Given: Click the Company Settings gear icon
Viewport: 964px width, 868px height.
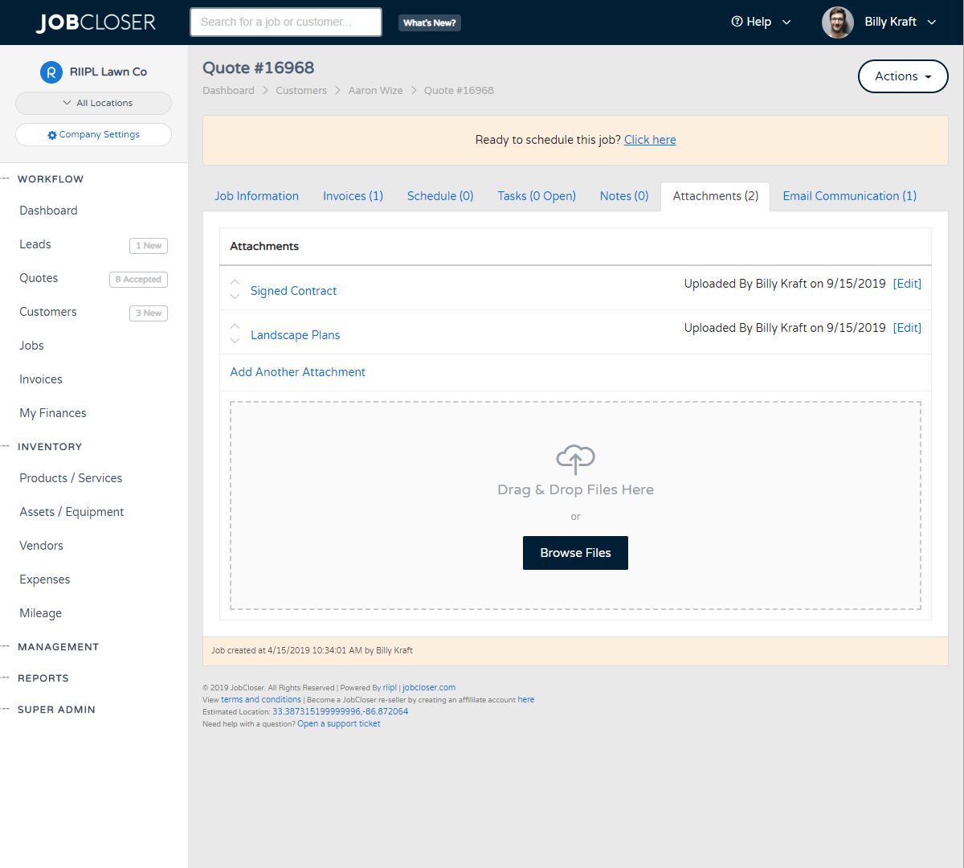Looking at the screenshot, I should [x=51, y=134].
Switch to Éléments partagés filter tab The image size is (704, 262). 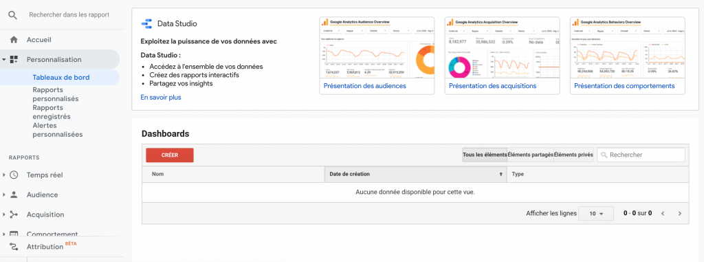click(530, 155)
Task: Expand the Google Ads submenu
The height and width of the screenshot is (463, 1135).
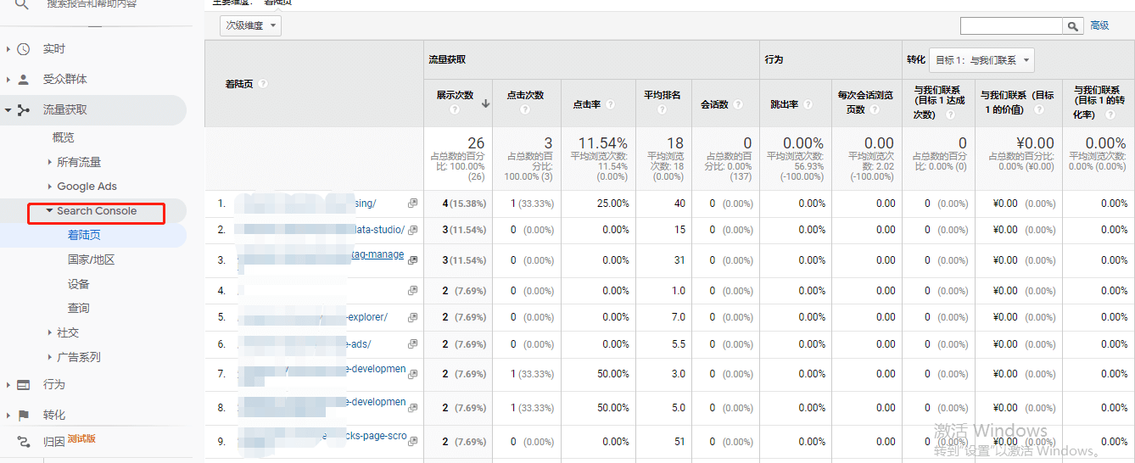Action: point(50,187)
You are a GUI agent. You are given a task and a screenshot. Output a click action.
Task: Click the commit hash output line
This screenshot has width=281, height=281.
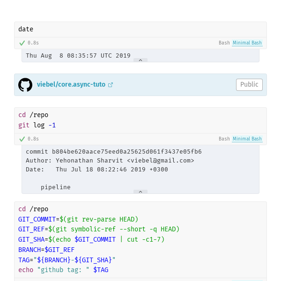tap(114, 152)
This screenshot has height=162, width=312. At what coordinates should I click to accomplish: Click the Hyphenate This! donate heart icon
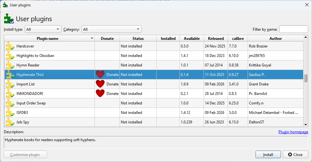[x=100, y=75]
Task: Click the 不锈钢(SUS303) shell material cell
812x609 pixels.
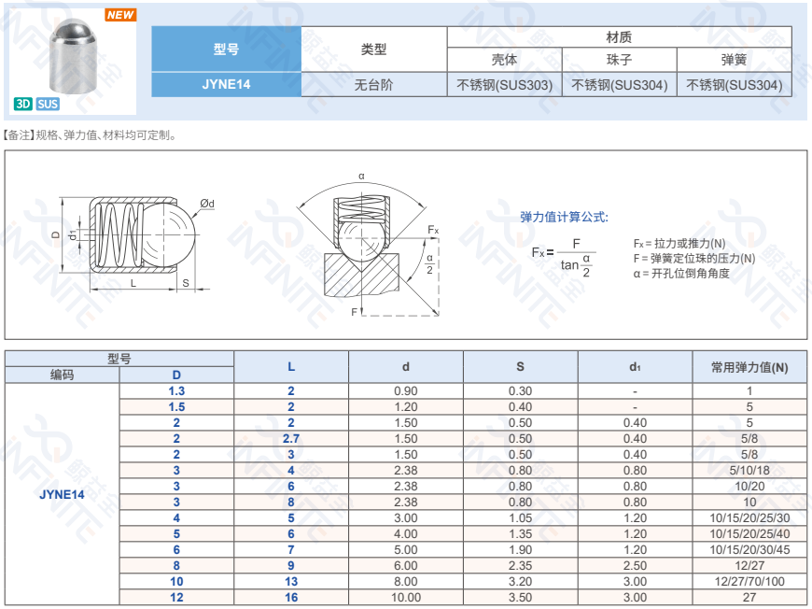Action: click(504, 85)
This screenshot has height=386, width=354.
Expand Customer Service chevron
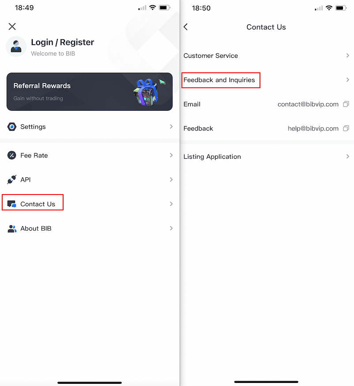click(347, 56)
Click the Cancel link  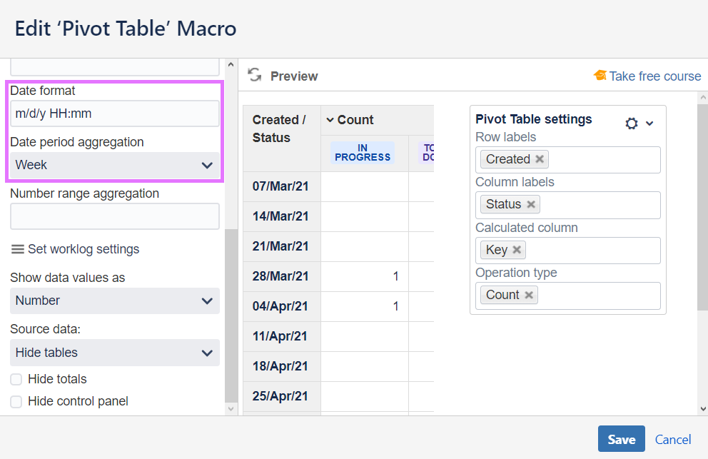(673, 440)
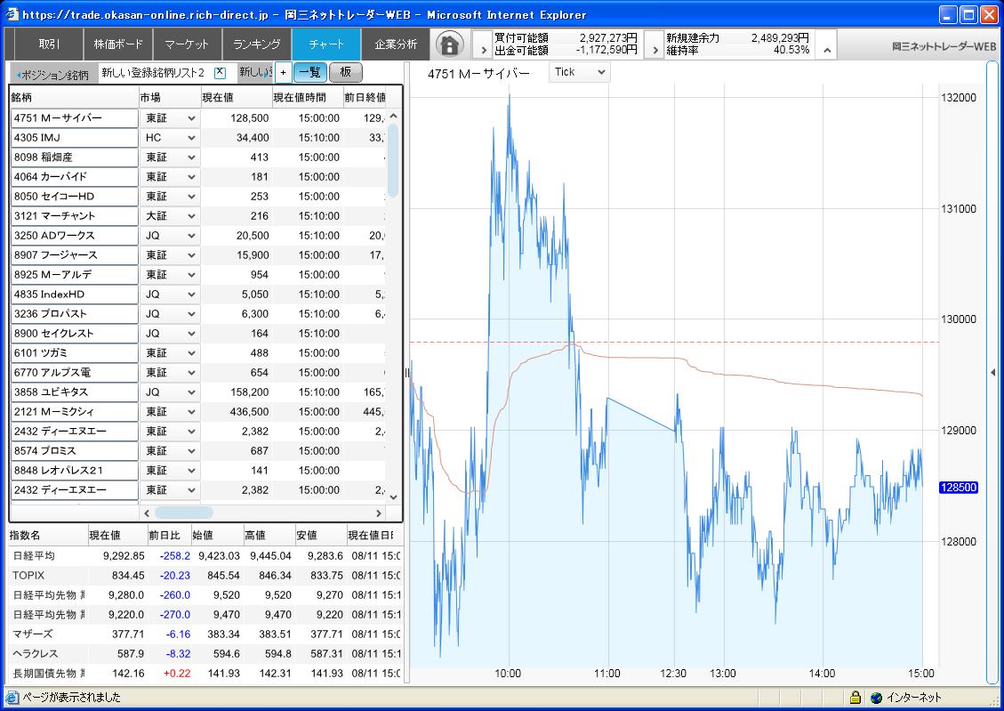Collapse account info with up chevron
The height and width of the screenshot is (711, 1004).
[826, 51]
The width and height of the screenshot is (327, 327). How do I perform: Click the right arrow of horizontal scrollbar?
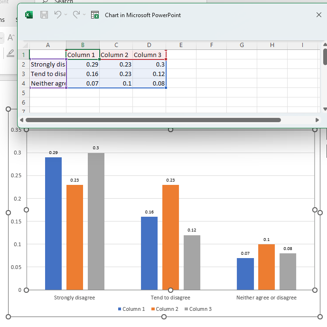[x=318, y=120]

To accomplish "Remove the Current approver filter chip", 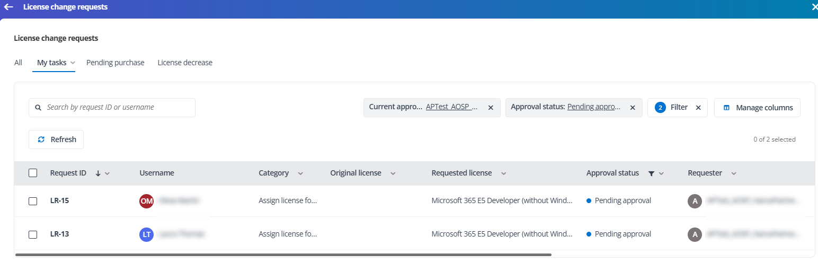I will (x=491, y=108).
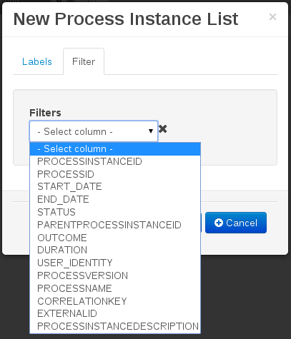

---------------

Within the data above, repeat exactly the lines from the one bearing "You are a GUI" through the one bearing "Task: Click the 不锈钢(SUS303)". Include no pictures and nothing else.

You are a GUI agent. You are given a task and a screenshot. Output a click action.
Task: Click the commit hash output line
This screenshot has width=281, height=281.
tap(114, 152)
This screenshot has height=162, width=312. At what coordinates should I click to accomplish: Click the Hyphenate This! donate heart icon
[x=100, y=75]
Task: Click the 不锈钢(SUS303) shell material cell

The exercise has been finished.